BACKGROUND: Telehealth has potential to help individuals in rural areas overcome geographical barriers and to improve access to care. The factors that influence the implementation and use of telehealth in critical access hospitals are in need of exploration.
OBJECTIVE: The aim of this study is to understand the factors that influenced telehealth uptake and use in a set of frontier critical access hospitals in the United States.
METHODS: This work was conducted as part of a larger evaluation of a Centers for Medicare & Medicaid Services-funded demonstration program to expand cost-based reimbursement for services for Medicare beneficiaries for frontier critical access hospitals. Our sample was 8 critical access hospitals in Montana, Nevada, and North Dakota that implemented the telehealth aspect of that demonstration. We reviewed applications and progress reports for the demonstration program and conducted in-person site visits. We used a semistructured discussion guide to facilitate conversations with clinical, administrative, and information technology staff. Using NVivo software (QSR International), we coded the notes from the interviews and then analyzed the themes.
RESULTS: Several factors influenced the implementation and use of telehealth in critical access hospitals, including making changes to workflow and infrastructure as well as practitioner acceptance and availability. Participants also cited technical assistance and support for implementation as supportive factors.

_MATERIAL SHOWN:_
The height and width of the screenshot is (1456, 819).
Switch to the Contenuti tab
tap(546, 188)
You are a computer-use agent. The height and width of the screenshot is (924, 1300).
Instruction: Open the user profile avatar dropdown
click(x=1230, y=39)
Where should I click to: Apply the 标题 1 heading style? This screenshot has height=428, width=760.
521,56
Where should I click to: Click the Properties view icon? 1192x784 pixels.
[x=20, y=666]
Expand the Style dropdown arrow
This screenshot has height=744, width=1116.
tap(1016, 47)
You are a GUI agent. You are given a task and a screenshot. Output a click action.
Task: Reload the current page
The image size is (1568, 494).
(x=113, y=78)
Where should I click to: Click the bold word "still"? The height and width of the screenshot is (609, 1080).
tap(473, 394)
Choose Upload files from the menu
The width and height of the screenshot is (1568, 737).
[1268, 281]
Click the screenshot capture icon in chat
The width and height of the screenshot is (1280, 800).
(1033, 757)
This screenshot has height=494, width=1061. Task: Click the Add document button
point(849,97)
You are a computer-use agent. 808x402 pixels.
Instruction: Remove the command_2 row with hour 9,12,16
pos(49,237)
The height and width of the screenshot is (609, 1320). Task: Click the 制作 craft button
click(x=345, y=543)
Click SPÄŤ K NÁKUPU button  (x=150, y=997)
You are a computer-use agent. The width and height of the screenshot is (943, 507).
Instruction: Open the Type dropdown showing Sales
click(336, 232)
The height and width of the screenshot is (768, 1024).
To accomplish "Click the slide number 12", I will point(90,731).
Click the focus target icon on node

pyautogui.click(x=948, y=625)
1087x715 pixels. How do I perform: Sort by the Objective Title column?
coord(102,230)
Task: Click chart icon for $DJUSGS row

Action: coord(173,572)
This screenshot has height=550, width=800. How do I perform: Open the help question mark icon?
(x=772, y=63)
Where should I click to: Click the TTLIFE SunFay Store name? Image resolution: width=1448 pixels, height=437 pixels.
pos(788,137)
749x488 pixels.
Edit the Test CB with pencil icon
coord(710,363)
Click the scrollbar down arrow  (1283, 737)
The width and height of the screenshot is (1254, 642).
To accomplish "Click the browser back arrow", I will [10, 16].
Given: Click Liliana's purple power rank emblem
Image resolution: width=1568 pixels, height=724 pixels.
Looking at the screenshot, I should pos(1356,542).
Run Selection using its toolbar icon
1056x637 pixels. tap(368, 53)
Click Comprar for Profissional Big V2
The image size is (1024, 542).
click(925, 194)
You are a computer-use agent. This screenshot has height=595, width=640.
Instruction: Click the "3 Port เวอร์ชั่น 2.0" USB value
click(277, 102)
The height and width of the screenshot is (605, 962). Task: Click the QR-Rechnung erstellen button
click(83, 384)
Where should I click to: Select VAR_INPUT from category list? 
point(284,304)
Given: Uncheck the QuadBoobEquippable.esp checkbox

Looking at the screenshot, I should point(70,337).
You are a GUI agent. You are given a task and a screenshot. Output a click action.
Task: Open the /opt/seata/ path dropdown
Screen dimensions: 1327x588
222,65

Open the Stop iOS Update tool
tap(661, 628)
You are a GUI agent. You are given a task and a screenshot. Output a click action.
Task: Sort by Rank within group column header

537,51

_WHAT TO DO:_
(a) Please rewrite the telehealth abstract starting at "BACKGROUND: Telehealth has" and ending at "the United States.", putting "remote regions" in place of "rural areas".
(b) In the telehealth abstract, how many critical access hospitals made up the sample, and in which states?
Answer using only the text.

_EXERCISE SOLUTIONS:_
(a)
BACKGROUND: Telehealth has potential to help individuals in remote regions overcome geographical barriers and to improve access to care. The factors that influence the implementation and use of telehealth in critical access hospitals are in need of exploration.
OBJECTIVE: The aim of this study is to understand the factors that influenced telehealth uptake and use in a set of frontier critical access hospitals in the United States.

(b) Eight critical access hospitals, in Montana, Nevada, and North Dakota.